Start of Dataset records

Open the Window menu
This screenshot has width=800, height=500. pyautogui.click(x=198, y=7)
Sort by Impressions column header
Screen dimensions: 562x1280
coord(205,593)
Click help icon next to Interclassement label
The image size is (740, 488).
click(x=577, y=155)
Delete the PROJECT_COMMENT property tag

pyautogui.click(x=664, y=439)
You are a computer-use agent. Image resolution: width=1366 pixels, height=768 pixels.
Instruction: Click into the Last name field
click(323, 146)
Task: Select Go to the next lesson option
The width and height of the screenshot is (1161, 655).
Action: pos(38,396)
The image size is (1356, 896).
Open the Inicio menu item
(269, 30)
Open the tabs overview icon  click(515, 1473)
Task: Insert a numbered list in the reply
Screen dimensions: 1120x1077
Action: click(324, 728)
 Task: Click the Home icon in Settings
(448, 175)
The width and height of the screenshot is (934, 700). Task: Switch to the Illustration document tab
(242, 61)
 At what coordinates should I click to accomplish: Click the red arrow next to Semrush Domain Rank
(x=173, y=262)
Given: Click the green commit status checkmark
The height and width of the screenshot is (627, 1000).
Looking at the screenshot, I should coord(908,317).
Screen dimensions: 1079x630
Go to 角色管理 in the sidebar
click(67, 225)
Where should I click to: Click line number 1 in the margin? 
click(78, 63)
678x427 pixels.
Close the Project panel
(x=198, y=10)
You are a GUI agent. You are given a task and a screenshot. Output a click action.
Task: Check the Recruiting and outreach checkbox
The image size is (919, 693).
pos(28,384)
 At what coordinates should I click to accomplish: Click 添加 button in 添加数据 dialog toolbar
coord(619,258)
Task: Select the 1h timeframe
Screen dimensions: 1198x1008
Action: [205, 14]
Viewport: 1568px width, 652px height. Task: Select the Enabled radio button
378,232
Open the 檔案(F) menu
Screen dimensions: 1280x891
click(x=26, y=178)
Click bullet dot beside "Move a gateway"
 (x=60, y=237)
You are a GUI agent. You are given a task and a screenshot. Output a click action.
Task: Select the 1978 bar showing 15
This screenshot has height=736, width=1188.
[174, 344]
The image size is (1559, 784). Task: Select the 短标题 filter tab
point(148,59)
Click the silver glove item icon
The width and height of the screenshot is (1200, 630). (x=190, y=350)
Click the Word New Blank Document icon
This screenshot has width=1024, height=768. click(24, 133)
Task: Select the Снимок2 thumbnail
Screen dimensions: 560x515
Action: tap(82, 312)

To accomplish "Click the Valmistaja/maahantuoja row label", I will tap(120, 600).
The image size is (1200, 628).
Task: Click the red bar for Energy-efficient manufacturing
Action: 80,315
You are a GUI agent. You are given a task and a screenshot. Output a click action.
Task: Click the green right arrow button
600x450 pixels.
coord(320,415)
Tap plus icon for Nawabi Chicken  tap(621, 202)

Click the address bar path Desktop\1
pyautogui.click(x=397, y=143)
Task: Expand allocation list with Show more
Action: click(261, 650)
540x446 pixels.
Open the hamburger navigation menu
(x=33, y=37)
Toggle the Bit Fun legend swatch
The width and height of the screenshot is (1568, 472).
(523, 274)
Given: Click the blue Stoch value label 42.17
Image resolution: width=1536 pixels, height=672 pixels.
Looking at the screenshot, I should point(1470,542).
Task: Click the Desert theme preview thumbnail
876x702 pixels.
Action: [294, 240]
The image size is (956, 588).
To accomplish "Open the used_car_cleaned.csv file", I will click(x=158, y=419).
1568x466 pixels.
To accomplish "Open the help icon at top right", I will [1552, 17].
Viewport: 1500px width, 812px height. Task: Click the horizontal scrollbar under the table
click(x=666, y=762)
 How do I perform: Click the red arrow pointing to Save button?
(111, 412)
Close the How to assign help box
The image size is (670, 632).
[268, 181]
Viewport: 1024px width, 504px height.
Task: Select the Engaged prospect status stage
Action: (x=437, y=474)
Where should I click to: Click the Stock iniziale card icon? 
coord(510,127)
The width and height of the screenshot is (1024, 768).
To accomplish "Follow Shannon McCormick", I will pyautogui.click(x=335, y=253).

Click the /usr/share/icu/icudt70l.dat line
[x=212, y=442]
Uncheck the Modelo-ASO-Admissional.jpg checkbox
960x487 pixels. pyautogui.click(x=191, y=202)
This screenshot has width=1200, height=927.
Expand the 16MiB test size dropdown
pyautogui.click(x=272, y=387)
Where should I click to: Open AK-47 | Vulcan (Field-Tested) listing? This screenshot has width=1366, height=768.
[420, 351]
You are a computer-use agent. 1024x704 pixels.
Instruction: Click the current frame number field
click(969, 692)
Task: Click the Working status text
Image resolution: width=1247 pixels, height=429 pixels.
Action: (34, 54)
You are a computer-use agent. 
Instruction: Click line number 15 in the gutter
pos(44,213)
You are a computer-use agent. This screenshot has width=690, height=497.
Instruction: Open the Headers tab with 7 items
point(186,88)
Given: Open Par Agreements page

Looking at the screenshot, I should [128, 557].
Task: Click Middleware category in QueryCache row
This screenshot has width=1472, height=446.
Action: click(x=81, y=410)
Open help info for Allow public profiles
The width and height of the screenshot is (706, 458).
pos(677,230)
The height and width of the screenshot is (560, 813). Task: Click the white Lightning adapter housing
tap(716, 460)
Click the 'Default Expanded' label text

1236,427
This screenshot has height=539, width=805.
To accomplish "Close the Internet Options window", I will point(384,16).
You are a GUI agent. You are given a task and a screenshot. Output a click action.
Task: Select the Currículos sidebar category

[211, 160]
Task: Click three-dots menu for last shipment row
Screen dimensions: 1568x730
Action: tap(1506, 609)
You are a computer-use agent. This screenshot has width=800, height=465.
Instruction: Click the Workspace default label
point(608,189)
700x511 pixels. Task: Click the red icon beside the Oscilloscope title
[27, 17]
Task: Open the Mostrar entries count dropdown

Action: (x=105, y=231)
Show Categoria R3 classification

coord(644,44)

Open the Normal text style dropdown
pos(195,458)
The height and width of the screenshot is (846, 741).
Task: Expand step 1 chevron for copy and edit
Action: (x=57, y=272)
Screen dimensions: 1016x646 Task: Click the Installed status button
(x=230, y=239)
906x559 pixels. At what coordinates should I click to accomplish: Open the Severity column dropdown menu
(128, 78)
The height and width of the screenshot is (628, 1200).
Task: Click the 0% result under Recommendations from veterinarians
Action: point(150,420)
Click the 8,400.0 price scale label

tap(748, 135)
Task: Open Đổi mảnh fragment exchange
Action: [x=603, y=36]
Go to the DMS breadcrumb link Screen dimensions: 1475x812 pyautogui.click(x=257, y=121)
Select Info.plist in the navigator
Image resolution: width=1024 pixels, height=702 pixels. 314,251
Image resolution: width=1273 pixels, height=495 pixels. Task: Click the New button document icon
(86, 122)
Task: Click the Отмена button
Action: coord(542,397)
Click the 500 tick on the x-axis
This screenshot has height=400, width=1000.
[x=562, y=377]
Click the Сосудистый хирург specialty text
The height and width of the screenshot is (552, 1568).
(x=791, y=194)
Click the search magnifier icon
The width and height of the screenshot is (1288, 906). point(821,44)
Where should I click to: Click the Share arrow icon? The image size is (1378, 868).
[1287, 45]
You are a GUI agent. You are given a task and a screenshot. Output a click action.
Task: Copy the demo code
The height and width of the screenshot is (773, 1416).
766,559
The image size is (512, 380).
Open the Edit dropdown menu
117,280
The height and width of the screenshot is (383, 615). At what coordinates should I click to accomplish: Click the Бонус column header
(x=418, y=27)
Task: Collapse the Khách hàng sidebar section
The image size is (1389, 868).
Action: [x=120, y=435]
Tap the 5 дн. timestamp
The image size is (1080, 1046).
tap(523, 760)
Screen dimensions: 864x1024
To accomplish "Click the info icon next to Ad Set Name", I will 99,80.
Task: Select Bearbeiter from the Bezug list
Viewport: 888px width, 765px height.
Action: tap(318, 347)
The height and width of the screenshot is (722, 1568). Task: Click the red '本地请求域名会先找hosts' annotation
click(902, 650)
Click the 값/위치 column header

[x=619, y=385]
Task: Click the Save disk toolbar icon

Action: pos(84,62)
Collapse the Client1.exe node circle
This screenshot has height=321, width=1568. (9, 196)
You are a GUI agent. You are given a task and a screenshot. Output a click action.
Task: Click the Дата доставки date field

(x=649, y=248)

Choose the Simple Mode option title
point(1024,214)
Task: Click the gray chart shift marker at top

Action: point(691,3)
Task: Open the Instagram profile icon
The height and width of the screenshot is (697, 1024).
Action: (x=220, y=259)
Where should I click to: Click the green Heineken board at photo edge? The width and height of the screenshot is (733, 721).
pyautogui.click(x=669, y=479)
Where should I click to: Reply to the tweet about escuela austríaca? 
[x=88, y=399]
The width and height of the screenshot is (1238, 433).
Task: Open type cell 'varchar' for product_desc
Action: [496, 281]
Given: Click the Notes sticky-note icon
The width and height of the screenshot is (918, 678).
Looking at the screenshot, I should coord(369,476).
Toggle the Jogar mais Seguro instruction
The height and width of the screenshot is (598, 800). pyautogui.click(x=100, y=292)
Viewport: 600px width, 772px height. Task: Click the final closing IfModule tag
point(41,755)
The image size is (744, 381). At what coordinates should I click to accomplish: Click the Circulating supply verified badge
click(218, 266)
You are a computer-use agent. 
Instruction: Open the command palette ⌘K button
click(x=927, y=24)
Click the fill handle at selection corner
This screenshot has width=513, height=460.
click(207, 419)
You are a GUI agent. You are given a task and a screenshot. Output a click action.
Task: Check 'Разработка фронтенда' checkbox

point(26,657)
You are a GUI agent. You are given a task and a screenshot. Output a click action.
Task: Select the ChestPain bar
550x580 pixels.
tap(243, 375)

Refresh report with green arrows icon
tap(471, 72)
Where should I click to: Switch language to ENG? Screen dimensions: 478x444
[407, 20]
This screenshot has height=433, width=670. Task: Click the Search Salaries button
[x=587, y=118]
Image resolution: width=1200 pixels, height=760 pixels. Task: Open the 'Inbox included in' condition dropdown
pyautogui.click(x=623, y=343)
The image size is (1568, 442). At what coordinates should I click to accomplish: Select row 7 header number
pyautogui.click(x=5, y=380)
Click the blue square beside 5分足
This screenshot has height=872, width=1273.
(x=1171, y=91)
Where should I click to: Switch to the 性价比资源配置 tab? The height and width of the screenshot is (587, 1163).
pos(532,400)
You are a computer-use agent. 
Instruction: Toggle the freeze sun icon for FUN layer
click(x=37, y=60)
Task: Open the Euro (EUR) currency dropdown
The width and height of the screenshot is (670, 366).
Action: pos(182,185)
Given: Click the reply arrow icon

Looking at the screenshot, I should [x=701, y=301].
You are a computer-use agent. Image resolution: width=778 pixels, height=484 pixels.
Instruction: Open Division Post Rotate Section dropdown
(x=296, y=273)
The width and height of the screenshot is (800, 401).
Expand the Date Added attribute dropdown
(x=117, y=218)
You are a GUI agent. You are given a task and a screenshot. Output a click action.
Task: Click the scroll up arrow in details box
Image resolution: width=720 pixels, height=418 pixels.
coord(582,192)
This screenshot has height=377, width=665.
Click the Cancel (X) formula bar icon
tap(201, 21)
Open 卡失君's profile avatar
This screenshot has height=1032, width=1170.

End of Dataset records

From the entries above, print the lines beginning at the one with "The height and width of the screenshot is (773, 1416)." and stopping after the one with "Task: Select Bearbeiter from the Bezug list", exactly as written and with nothing else.

Response area ->
The height and width of the screenshot is (773, 1416).
766,559
The image size is (512, 380).
Open the Edit dropdown menu
117,280
The height and width of the screenshot is (383, 615). At what coordinates should I click to accomplish: Click the Бонус column header
(x=418, y=27)
Task: Collapse the Khách hàng sidebar section
The image size is (1389, 868).
Action: [x=120, y=435]
Tap the 5 дн. timestamp
The image size is (1080, 1046).
tap(523, 760)
Screen dimensions: 864x1024
To accomplish "Click the info icon next to Ad Set Name", I will 99,80.
Task: Select Bearbeiter from the Bezug list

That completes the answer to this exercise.